What you should do - Please arrange the lines of the listing between the line holding "Open the Terminal menu" and the line holding "(x=37, y=359)", inclusive, as a numbered list, omitting blank lines.

Data extracted from a collection
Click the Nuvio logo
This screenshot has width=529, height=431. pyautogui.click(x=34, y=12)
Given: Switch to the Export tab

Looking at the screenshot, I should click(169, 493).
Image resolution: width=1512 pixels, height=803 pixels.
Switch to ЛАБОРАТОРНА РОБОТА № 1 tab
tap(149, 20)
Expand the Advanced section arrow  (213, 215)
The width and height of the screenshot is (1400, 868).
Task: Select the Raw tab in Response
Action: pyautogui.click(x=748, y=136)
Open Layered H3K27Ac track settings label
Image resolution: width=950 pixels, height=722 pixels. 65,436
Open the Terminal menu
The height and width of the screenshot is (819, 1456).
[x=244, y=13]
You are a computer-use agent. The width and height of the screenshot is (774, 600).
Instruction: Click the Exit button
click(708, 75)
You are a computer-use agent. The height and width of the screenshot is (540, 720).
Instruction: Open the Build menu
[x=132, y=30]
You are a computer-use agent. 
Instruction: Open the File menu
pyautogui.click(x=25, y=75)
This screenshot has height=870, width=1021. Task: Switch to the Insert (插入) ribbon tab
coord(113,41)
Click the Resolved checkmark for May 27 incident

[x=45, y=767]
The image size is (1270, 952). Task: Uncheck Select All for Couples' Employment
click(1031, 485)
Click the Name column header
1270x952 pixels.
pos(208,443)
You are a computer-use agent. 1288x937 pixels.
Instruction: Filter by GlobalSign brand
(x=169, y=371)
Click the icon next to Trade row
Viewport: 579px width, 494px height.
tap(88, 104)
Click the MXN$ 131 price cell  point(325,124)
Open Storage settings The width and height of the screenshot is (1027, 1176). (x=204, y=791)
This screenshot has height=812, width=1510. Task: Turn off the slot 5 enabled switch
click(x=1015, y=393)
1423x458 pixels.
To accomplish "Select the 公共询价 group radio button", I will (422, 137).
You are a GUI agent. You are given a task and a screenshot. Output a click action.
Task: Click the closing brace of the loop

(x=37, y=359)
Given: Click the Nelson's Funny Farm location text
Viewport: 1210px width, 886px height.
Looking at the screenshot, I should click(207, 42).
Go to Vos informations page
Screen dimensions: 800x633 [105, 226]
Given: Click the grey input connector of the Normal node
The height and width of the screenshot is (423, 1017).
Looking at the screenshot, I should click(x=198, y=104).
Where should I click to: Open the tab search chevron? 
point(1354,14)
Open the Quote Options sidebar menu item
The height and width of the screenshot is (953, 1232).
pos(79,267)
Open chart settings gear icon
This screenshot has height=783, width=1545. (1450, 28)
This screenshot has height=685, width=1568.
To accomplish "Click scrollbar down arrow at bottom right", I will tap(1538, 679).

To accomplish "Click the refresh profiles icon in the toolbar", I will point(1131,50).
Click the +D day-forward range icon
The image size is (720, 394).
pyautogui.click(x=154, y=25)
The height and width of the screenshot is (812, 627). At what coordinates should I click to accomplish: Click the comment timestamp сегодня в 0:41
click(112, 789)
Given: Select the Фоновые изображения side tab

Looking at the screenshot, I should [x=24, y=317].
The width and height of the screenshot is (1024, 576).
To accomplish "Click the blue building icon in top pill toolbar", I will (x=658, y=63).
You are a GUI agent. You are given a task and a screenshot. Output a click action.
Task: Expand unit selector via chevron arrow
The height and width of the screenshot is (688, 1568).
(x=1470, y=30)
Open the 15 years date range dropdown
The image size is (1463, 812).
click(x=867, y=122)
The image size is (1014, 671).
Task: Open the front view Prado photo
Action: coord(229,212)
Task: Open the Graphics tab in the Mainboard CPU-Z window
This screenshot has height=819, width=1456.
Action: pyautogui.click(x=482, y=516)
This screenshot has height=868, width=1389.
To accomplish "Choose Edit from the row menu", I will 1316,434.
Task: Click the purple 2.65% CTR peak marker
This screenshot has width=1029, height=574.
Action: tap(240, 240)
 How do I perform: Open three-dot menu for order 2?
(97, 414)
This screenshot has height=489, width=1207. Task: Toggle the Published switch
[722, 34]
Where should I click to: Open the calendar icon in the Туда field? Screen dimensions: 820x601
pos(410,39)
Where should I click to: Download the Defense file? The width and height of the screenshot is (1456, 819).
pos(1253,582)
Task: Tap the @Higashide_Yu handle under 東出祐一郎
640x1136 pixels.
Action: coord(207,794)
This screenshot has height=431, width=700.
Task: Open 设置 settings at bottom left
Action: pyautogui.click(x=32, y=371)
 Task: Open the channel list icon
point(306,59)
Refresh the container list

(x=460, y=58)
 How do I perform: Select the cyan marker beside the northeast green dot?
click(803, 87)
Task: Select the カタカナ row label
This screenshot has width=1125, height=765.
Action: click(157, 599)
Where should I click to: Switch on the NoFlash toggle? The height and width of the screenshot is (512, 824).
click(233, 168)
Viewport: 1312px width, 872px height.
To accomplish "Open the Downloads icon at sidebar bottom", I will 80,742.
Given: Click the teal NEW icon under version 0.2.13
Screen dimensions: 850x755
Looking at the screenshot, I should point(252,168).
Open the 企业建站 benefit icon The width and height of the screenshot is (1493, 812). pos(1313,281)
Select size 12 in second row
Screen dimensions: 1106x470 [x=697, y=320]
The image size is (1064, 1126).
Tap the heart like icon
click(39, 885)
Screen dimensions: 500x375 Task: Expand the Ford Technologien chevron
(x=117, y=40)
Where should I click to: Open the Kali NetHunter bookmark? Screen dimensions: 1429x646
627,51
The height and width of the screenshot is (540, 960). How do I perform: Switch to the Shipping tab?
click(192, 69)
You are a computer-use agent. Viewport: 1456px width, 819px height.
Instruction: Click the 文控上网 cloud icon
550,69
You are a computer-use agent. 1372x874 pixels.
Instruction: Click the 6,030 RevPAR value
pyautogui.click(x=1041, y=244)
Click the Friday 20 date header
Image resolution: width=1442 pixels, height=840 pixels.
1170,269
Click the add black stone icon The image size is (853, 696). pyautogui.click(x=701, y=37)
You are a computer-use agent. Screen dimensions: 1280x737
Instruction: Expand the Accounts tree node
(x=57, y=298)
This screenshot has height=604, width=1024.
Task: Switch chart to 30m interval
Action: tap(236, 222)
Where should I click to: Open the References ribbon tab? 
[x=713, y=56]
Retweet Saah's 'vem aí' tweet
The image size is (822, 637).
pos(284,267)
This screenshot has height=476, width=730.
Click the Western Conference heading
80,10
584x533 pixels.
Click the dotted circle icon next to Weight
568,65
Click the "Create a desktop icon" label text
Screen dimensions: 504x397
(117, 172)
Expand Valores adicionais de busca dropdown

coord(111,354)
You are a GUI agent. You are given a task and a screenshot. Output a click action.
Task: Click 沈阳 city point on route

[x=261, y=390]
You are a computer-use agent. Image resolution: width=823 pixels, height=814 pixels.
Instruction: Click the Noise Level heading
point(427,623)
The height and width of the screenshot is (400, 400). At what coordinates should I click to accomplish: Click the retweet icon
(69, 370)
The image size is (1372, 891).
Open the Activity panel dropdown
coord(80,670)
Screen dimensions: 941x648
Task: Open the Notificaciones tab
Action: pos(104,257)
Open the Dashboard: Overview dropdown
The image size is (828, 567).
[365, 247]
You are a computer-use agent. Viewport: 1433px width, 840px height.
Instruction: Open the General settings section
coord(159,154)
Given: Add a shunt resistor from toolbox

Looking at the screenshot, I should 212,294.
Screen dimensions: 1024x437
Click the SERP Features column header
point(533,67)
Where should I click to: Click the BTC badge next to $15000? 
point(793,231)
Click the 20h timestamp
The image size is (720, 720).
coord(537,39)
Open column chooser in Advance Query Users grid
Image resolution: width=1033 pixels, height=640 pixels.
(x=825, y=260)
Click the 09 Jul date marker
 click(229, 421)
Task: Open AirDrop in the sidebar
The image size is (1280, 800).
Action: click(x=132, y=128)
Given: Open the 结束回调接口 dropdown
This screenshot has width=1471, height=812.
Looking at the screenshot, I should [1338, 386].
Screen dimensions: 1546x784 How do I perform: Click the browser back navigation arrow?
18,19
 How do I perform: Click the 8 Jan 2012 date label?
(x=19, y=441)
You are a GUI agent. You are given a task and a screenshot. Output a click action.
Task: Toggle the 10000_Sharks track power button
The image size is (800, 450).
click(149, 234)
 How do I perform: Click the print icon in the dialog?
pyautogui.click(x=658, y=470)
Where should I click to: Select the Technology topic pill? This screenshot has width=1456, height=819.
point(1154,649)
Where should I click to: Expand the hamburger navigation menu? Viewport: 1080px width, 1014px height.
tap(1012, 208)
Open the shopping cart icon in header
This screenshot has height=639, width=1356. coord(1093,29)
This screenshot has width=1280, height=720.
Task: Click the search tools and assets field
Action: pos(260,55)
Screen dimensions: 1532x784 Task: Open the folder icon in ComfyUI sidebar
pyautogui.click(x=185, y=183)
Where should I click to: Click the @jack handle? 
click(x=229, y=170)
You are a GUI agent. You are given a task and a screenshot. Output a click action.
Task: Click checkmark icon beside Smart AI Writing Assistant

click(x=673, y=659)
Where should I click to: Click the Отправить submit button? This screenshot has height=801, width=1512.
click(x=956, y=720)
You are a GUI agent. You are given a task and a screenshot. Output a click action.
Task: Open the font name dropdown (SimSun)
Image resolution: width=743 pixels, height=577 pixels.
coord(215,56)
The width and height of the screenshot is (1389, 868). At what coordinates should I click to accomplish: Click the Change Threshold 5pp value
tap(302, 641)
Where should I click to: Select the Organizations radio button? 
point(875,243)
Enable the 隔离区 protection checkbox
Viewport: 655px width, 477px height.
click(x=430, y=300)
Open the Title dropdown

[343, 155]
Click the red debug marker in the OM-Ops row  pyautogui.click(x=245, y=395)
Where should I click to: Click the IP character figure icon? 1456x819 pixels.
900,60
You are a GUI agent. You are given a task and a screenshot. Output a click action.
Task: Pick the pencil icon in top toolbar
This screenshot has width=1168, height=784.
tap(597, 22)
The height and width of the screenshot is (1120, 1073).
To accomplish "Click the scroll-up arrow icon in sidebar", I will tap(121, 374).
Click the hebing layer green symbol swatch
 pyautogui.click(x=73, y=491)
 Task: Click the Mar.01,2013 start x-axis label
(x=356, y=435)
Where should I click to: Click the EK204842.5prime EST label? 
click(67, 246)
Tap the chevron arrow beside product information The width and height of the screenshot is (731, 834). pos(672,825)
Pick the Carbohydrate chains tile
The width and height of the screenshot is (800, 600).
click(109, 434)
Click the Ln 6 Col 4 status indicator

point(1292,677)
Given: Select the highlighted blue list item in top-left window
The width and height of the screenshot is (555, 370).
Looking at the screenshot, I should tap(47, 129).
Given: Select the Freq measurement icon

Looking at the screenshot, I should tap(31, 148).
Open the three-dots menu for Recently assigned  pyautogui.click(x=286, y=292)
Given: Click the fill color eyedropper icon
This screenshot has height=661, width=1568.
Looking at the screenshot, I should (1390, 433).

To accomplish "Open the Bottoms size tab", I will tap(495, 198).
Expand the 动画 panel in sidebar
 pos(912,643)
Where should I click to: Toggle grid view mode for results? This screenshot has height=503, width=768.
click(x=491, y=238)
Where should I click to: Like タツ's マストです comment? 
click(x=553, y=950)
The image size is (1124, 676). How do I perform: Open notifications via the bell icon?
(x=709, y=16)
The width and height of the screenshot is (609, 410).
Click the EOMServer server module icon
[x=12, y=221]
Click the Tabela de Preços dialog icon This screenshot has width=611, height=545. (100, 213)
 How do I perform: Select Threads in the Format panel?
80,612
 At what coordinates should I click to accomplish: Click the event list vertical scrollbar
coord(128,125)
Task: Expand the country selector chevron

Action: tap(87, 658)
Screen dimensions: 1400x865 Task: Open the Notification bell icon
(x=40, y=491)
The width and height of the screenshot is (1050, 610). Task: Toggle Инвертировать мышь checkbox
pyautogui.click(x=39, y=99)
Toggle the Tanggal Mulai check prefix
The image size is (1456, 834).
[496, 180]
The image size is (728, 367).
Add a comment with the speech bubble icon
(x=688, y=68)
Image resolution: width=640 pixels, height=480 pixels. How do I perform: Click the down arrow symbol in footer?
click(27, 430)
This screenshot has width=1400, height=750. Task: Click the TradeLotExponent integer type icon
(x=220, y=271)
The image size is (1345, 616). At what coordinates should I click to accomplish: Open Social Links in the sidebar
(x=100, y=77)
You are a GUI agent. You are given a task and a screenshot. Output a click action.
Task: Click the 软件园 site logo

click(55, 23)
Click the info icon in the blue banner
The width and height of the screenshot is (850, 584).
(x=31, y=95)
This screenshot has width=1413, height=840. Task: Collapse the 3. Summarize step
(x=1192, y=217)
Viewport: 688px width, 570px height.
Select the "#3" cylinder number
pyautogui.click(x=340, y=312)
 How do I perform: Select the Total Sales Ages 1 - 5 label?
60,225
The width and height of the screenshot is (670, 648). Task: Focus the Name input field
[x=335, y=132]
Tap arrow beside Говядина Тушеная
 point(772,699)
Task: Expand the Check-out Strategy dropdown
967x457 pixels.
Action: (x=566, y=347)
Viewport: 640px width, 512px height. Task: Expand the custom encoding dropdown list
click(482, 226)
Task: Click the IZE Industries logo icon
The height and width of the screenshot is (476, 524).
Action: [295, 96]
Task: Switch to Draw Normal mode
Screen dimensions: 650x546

Written answer -
1. Open the Terminal menu
2. The height and width of the screenshot is (819, 1456).
3. [x=244, y=13]
4. You are a computer-use agent. The width and height of the screenshot is (774, 600).
5. Instruction: Click the Exit button
6. click(708, 75)
7. You are a computer-use agent. The height and width of the screenshot is (540, 720).
8. Instruction: Open the Build menu
9. [x=132, y=30]
10. You are a computer-use agent. 
11. Instruction: Open the File menu
12. pyautogui.click(x=25, y=75)
13. This screenshot has height=870, width=1021. Task: Switch to the Insert (插入) ribbon tab
14. coord(113,41)
15. Click the Resolved checkmark for May 27 incident
16. [x=45, y=767]
17. The image size is (1270, 952). Task: Uncheck Select All for Couples' Employment
18. click(1031, 485)
19. Click the Name column header
20. 1270x952 pixels.
21. pos(208,443)
22. You are a computer-use agent. 1288x937 pixels.
23. Instruction: Filter by GlobalSign brand
24. (x=169, y=371)
25. Click the icon next to Trade row
26. Viewport: 579px width, 494px height.
27. tap(88, 104)
28. Click the MXN$ 131 price cell  point(325,124)
29. Open Storage settings The width and height of the screenshot is (1027, 1176). (x=204, y=791)
30. This screenshot has height=812, width=1510. Task: Turn off the slot 5 enabled switch
31. click(x=1015, y=393)
32. 1423x458 pixels.
33. To accomplish "Select the 公共询价 group radio button", I will (422, 137).
34. You are a GUI agent. You are given a task and a screenshot. Output a click action.
35. Task: Click the closing brace of the loop
36. (x=37, y=359)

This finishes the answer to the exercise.